Svetana's means of record-keeping are painstaking and paper-based. At the site, she takes notes everyday on the progress of the dig and the items uncovered. These notes are always accompanied by detailed drawings of the artifacts. Once back in Blagoevrad, she transcribes everything to a second book, in which items are assigned the numbers that will follow them for decades. About a month is required to make item "passports," with a picture and detailed information about where and when it was found, how deep in the ground it was, the materials used, the condition, and any pertinent historical information. At this stage, Svetana will send some pieces off to be restored, cleaned, or reassembled. Once each item has a physical passport, Svetana sets to work on a bound overview of the site. This will cover the history of the location, the daily progress of the excavation, an inventory of the items found, blueprints, drawings, and a photographic history of the dig. Only when all of this has been completed will Svetana present her findings to archaeological societies and prepare a display for the museum.
I am continuously impressed by Svetana's dedication to her field. She lives alone in a humid one- room apartment. There is graffiti on the walls of her museum. She can't escape Blagoevgrad's stifling heat--she has no air conditioning or working refrigerator. Yet she hums away with quiet excitement as we sit in her office and slowly make a coherent story out of broken tools and shards of pottery.
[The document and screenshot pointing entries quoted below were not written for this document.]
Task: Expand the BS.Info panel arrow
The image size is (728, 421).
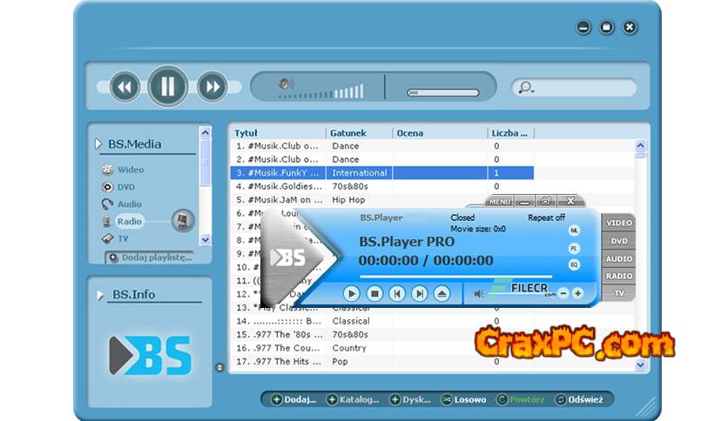Action: click(99, 295)
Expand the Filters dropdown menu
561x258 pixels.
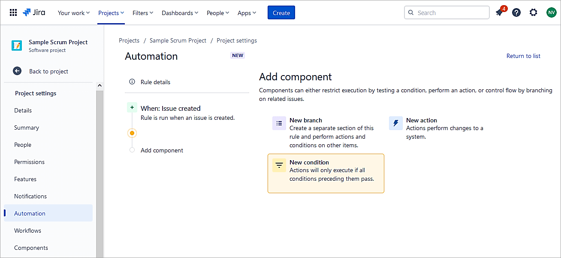click(x=143, y=13)
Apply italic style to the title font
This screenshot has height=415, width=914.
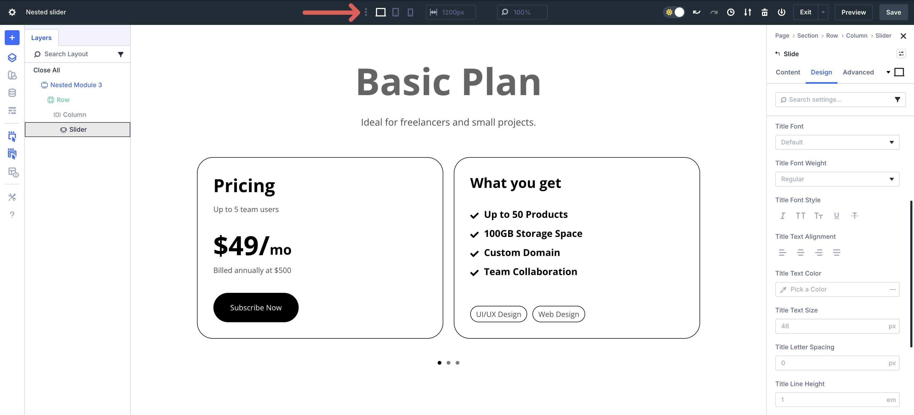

I am now back in Sofia while I wait for Svetana to prep a second excavation in her home town of Melnik. I've spent a great deal of time at the ethnographic museum here; unfortunately, work has come to something of a stand-still. The hot weather has driven many of the locals to the Black Sea, making what was once "loosely structured" almost totally random and disordered. With more time on my hands than I would like (the neurotic student in me is starting to get antsy), I've begun doing some research on grants and other sources of funding for Svetana's projects. As she speaks no English (we communicate in French, of all things), I hope to put her in touch with resources she might not otherwise find. In August I return to digging!